** RECORDS FOR THE EXERCISE follows **

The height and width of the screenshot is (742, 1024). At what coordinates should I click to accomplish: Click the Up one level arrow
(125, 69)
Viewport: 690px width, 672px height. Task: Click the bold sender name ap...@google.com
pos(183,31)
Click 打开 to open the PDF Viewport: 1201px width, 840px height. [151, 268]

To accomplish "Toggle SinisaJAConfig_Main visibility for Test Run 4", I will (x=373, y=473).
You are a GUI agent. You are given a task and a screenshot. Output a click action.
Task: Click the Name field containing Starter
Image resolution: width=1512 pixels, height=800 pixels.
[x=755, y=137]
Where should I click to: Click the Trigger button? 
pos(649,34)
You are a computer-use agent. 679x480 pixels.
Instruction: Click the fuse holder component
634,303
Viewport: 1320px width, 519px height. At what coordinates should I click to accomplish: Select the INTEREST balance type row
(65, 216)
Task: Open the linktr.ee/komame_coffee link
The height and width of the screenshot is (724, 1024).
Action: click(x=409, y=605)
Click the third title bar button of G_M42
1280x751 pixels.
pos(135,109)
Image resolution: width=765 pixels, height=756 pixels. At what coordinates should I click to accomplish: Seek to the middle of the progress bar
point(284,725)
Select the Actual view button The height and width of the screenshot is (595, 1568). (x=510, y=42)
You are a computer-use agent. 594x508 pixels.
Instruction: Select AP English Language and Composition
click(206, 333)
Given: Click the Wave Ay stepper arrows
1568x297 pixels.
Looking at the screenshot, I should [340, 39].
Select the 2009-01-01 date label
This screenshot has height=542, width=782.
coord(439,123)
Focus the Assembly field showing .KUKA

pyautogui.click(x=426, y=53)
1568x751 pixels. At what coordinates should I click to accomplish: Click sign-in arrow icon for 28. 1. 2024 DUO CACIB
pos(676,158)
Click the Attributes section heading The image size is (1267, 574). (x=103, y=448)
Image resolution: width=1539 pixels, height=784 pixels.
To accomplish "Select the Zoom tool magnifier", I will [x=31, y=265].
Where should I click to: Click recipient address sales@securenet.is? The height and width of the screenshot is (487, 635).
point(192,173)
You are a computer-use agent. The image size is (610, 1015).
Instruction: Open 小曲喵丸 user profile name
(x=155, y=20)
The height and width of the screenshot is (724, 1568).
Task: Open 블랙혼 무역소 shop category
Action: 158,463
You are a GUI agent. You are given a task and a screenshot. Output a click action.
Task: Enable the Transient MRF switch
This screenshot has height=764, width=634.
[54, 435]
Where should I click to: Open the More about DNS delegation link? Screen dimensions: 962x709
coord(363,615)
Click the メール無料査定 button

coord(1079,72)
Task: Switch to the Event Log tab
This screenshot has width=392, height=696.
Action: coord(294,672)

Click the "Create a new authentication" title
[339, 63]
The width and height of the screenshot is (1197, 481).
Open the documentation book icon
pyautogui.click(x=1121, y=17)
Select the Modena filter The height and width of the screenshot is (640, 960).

** End of RECORDS FOR THE EXERCISE **

Scan the records for the word "size". Copy each line where it turns up.

Click the Attributes section heading The image size is (1267, 574). (x=103, y=448)
You are a computer-use agent. The image size is (610, 1015).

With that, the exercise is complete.